Schwäbische Zeitung (Tettnang)
Zufriedenheit mit dem Tarifabschluss
POTSDAM (dpa) - Nach der Tarifeinigung im öffentlichen Dienst auf insgesamt 7,5 Prozent höhere Einkommen sind weitere Streiks vom Tisch. Bundesregierung, Gewerkschaften und Kommunen zeigten sich hochzufrieden mit der Einigung. Jedoch gab es am Mittwoch auch Kritik an den hohen Kosten.
Durchbruch nach Mitternacht: Erst in den frühen Morgenstunden schlugen am Mittwoch alle Tarifparteien ein und Bundesinnenminister Horst Seehofer (CSU) lobte: „Das ist ein einzigartiger Tarifvertrag.“Zweieinhalb Tage und Nächte Verhandlungspoker in Potsdam waren damit zu Ende. Herausgekommen sind in mehreren Stufen bis 2020 durchschnittlich 7,5 Prozent mehr Gehalt für die 2,3 Millionen Beschäftigten im Öffentlichen Dienst von Bund und Kommunen.
Dank der sprudelnden Einnahmen gibt es einen ordentlichen Schluck aus der Pulle. Über „das beste Ergebnis seit vielen Jahren“jubelt Verdi-Chef Frank Bsirske und ergänzt trotz des zähen Ringens und der massiven Warnstreiks im Vorfeld: „So viel Harmonie war selten.“
Kuschelkurs zwischen Politik und Arbeitnehmervertretern. „Das sind uns die Beschäftigten wert“, gab Seehofer am Mittwoch den großzügigen Arbeitgeber und hatte dabei auch die bayerische Landtagswahl im Herbst fest im Blick. Knauserigkeit gegenüber den Polizisten und Grenzschützern im Freistaat, womöglich neue Streiks mit massiven Verkehrsbeeinträchtigungen – das galt es für Seehofer unbedingt zu verhindern.
Tatsächlich geht es für alle Tarifgruppen – die für die Einigung teils neu sortiert wurden – in drei Stufen deutlich nach oben: Rückwirkend zum 1. März um 3,19 Prozent zum 1. April kommenden Jahres um weitere 3,09 Prozent und ein Jahr später noch einmal 1,06 Prozent. 30 Monate läuft der neue Tarifvertrag und wird auch auf die Beamten übertragen. Im Schnitt liegt das Plus bei 7,5 Prozent, mindestens aber bei 6,8. Besonders für Beschäftigte mit niedrigem Einkommen hatte sich Verdi eingesetzt, sie erhalten eine Einmalzahlung von 250 Euro. Freuen dürfen sich auch die Azubis, für die es in zwei Stufen um 100 Euro hochgeht. Kostenpunkt: 2,2 Milliarden Euro für den Bund und 7,5 Milliarden Euro für die Kommunen. Attraktiver für Fachkräfte Das ist eine massive Belastung für Städte und Gemeinden – dennoch ist auch deren Verhandlungsführer Thomas Böhle, Präsident des Verbandes der Kommunalen Arbeitgeber (VKA), einverstanden. Er sieht gestiegene Chancen, auf dem angespannten Fachkräfte-Arbeitsmarkt dank höherer Gehälter genug Erzieher, IT-Spezialisten oder Ingenieure anwerben zu können. Und er lobt die lange Laufzeit von zweieinhalb Jahren – so lange herrscht nun Ruhe.
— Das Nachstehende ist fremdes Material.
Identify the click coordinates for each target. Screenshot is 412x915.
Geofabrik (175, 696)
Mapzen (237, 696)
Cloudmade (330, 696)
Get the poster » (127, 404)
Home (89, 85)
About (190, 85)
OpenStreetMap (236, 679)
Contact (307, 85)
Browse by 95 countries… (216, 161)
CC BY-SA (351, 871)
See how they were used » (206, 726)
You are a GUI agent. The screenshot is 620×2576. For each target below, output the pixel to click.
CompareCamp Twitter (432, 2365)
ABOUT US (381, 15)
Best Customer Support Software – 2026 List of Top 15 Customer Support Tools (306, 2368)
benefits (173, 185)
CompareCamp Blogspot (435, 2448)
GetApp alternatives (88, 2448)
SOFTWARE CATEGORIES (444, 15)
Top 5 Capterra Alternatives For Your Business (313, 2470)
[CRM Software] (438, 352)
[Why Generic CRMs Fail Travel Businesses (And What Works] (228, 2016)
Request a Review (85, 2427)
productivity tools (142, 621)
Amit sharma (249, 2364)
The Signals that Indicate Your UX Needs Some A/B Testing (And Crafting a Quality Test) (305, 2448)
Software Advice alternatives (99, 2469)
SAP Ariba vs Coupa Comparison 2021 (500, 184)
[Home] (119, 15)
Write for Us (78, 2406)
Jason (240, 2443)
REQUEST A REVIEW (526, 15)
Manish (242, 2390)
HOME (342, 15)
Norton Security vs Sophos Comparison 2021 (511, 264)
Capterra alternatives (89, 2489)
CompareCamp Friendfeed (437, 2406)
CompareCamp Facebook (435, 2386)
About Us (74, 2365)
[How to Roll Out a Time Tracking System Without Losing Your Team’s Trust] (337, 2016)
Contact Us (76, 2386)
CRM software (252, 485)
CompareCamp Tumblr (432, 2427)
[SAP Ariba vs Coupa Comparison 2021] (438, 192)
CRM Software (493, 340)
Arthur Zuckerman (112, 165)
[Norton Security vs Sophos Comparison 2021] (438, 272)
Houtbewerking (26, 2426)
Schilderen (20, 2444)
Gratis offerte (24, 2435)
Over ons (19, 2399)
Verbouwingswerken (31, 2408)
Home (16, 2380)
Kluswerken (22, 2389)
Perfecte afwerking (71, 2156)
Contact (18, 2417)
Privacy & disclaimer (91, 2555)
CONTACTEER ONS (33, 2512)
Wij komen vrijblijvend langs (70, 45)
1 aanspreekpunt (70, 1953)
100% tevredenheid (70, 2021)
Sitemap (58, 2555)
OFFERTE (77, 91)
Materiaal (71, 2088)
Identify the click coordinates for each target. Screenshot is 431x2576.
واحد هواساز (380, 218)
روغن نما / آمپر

Aber 7,5 Prozent mehr Gehalt für alle Beschäftigten, ist das auch von den vielen klammen Kommunen zu stemmen? Der Städtetag ist alarmiert über den dicken Brocken. Für strukturschwache Städte mit hohen Sozialausgaben und Defiziten sei das nur „schwer zu verkraften“, sagte Städtetagspräsident Markus Lewe. Und Landkreistagspräsident Reinhard Sager warnt vor „allzu schweren Hypotheken“für die kommenden Jahre. Der Präsident des Steuerzahlerbundes, Reiner Holznagel, sprach von der Gefahr einer Überforderung der öffentlichen Haushalte. „Ich sehe sehr große Probleme auf die Kommunen zukommen, diese Abschlüsse zu finanzieren“, sagte Holznagel
Letztlich spielten die starke Konjunktur, der Fachkräftemangel und die geringe Streitlust von Bund und Kommunen den Gewerkschaften in die Karten. Zufriedene Mienen auch beim Deutschen Beamtenbund, dessen Chef Ulrich Silberbach von einem „guten Tag für den öffentlichen Dienst“sprach. Verdi-Chef Bsirske fand Gefallen am Ringen mit Seehofer und würde sich freuen, „noch viele Verhandlungsrunden mit ihm zu machen“, wie er nach dem Durchbruch augenzwinkernd bemerkte.